Specifically, they say, minority business enterprises must learn to:

Manage the supply chain fundamentals

All supply chains are risky, although to different degrees. That risk is defined by variation in supply and demand. For a supplier, managing supply chain basics means identifying the types of risk for its products and services, then managing the common challenges and solutions associated with these risks.

Sell the value of a shorter and more reliable supply chain

Global sourcing may be cheaper than domestic sourcing, but it also can present problems: long lead times, quality concerns, and management challenges. Minority business enterprises can counter long-distance competition by offering a total value package, not one based solely on price. Shorter lead times, excellent quality, and flawless execution and performance can drive viable competition with global suppliers.
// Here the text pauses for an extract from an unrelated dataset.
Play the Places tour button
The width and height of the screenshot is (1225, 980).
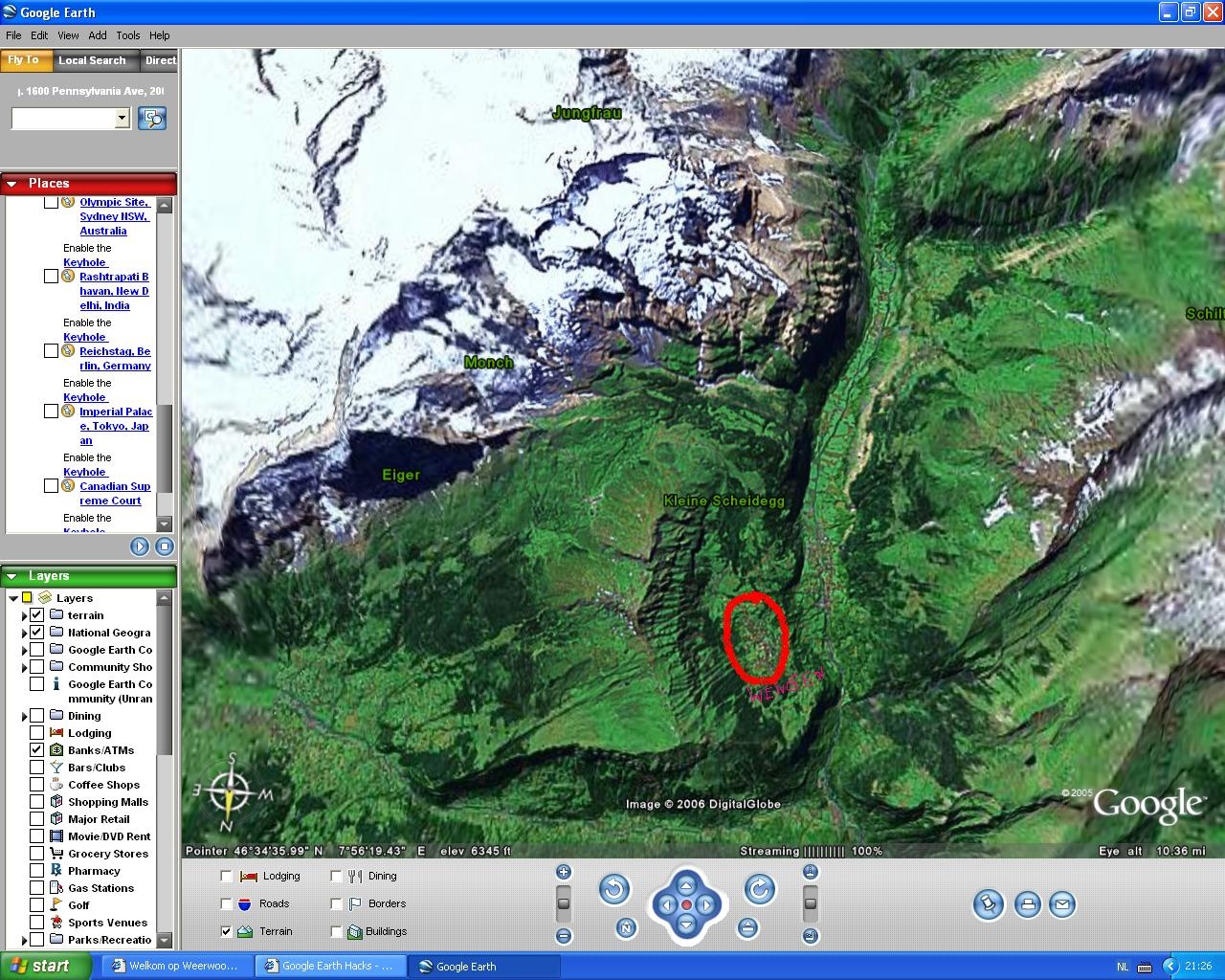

Transcend today's supply chain

Changes in the business environment—customers, competition, technology, and globalization - shift the value propositions within a supply chain over time. To ride the waves of change, the company must address escalating expectations that define where future value will be. For minority businesses, skills in partnering, mergers and acquisition are critical for rapid moves into new value propositions and gaining access to high growth opportunities.

Some companies today are choosing to follow a revolutionary path: creating a new supply chain from scratch. That's what computer giant Dell and Spanish clothier Zara did, and what minority-owned Lakota Express is doing. Authors Jett, Pyke, and Johnson say this path "expresses the soul of innovation, entrepreneurship, and economic growth."

"Mastering the Supply Chain: A Perspective" employs case studies of minority business enterprises that have mastered the aforementioned techniques and gained economic advantages over their competitors. In the end, the authors recommend "if other minority entrepreneurs do the same, then economic prosperity can be enhanced in communities across the nation."